Supplied records
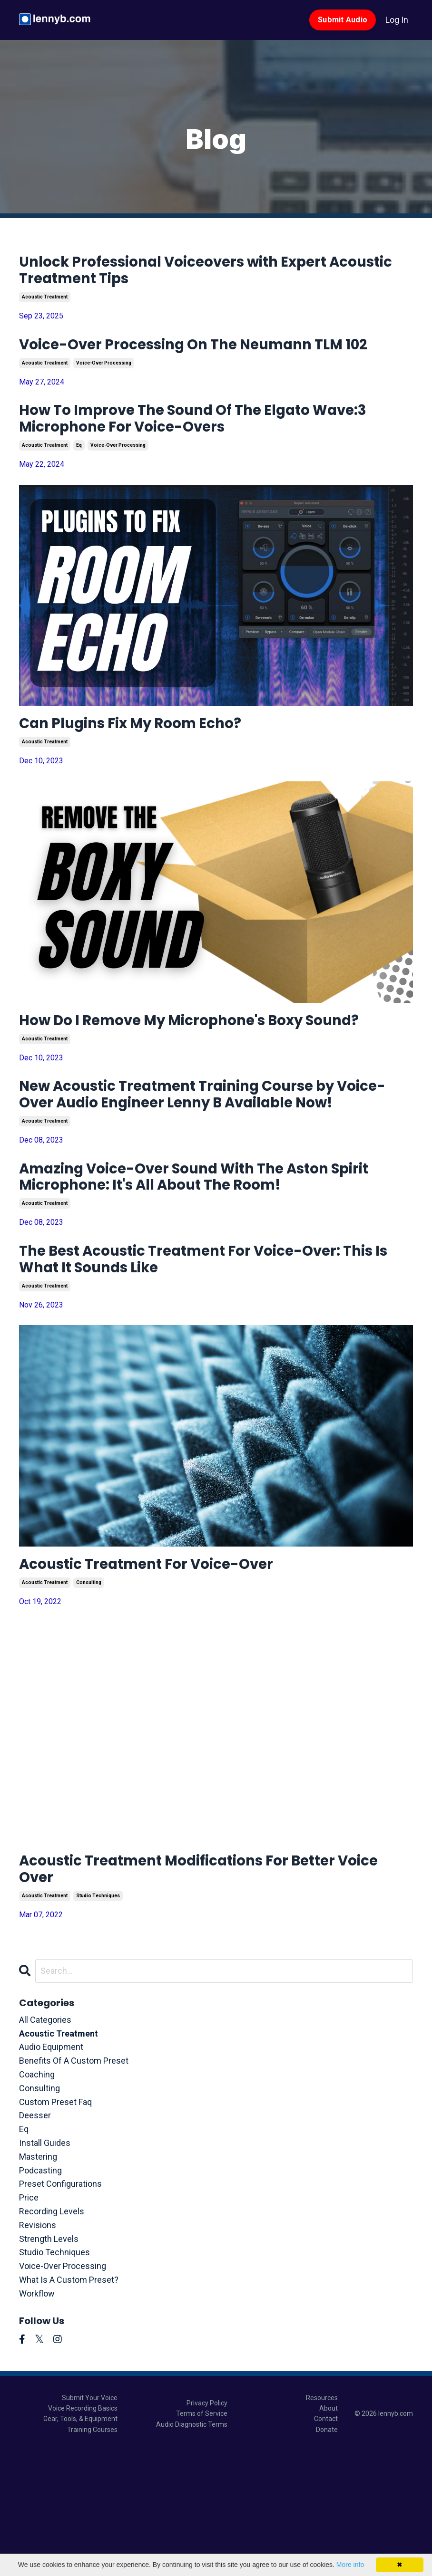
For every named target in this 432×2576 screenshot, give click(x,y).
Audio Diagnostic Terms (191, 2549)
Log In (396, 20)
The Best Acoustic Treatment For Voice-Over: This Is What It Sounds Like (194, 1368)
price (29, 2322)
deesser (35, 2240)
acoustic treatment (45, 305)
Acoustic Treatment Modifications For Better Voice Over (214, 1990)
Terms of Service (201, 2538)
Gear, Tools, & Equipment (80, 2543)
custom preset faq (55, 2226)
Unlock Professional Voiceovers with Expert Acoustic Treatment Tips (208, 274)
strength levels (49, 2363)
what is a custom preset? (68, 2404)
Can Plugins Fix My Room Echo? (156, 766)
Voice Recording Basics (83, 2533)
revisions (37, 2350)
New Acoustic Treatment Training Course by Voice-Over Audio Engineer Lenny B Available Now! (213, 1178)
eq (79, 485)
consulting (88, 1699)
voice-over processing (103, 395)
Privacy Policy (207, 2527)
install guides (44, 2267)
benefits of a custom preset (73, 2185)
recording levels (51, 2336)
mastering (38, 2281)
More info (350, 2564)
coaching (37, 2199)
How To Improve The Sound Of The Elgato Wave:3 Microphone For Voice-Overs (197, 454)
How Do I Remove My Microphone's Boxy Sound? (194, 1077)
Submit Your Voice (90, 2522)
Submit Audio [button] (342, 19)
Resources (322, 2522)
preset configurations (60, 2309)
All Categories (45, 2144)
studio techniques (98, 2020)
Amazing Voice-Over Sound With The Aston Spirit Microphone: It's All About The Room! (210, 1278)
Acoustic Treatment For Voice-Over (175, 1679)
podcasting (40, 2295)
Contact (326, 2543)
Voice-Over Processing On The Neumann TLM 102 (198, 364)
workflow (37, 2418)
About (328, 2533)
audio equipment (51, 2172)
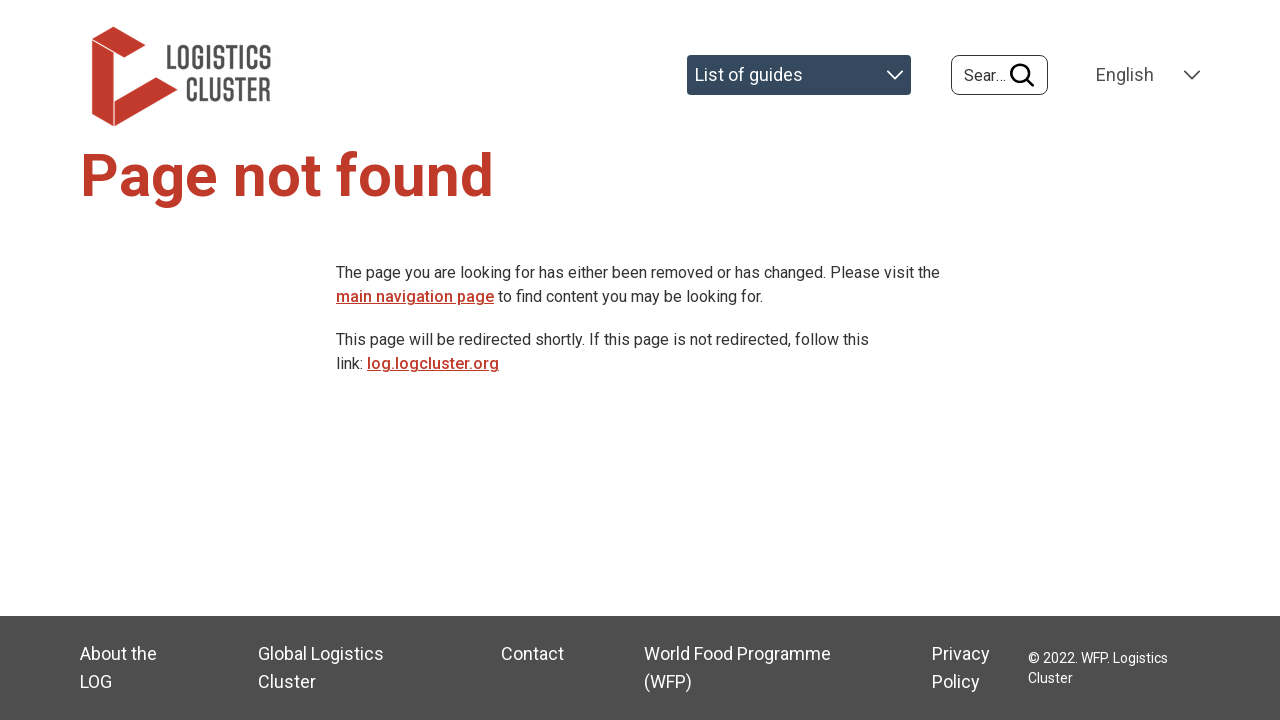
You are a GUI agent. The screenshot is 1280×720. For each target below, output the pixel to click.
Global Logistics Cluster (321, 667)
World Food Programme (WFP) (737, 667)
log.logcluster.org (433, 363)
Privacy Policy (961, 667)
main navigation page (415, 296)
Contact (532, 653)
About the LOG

Objective
Rewrite the data above, replacing "Privacy Policy" with "Privacy Notice" everywhere and changing nothing else. Leave the pictures out.

Exercise response
For every named target in this 432×2576 screenshot, give click(x,y).
Audio Diagnostic Terms (191, 2549)
Log In (396, 20)
The Best Acoustic Treatment For Voice-Over: This Is What It Sounds Like (194, 1368)
price (29, 2322)
deesser (35, 2240)
acoustic treatment (45, 305)
Acoustic Treatment Modifications For Better Voice Over (214, 1990)
Terms of Service (201, 2538)
Gear, Tools, & Equipment (80, 2543)
custom preset faq (55, 2226)
Unlock Professional Voiceovers with Expert Acoustic Treatment Tips (208, 274)
strength levels (49, 2363)
what is a custom preset? (68, 2404)
Can Plugins Fix My Room Echo? (156, 766)
Voice Recording Basics (83, 2533)
revisions (37, 2350)
New Acoustic Treatment Training Course by Voice-Over Audio Engineer Lenny B Available Now! (213, 1178)
eq (79, 485)
consulting (88, 1699)
voice-over processing (103, 395)
Privacy Notice (207, 2527)
install guides (44, 2267)
benefits of a custom preset (73, 2185)
recording levels (51, 2336)
mastering (38, 2281)
More info (350, 2564)
coaching (37, 2199)
How To Improve The Sound Of The Elgato Wave:3 Microphone For Voice-Overs (197, 454)
How Do I Remove My Microphone's Boxy Sound? (194, 1077)
Submit Your Voice (90, 2522)
Submit Audio [button] (342, 19)
Resources (322, 2522)
preset configurations (60, 2309)
All Categories (45, 2144)
studio techniques (98, 2020)
Amazing Voice-Over Sound With The Aston Spirit Microphone: It's All About The Room! (210, 1278)
Acoustic Treatment For Voice-Over (175, 1679)
podcasting (40, 2295)
Contact (326, 2543)
Voice-Over Processing On The Neumann TLM 102 (198, 364)
workflow (37, 2418)
About (328, 2533)
audio equipment (51, 2172)
You are a GUI agent. The screenshot is 1280×720. For each target below, output the pixel to click.
Global Logistics Cluster (321, 667)
World Food Programme (WFP) (737, 667)
log.logcluster.org (433, 363)
Privacy Notice (961, 667)
main navigation page (415, 296)
Contact (532, 653)
About the LOG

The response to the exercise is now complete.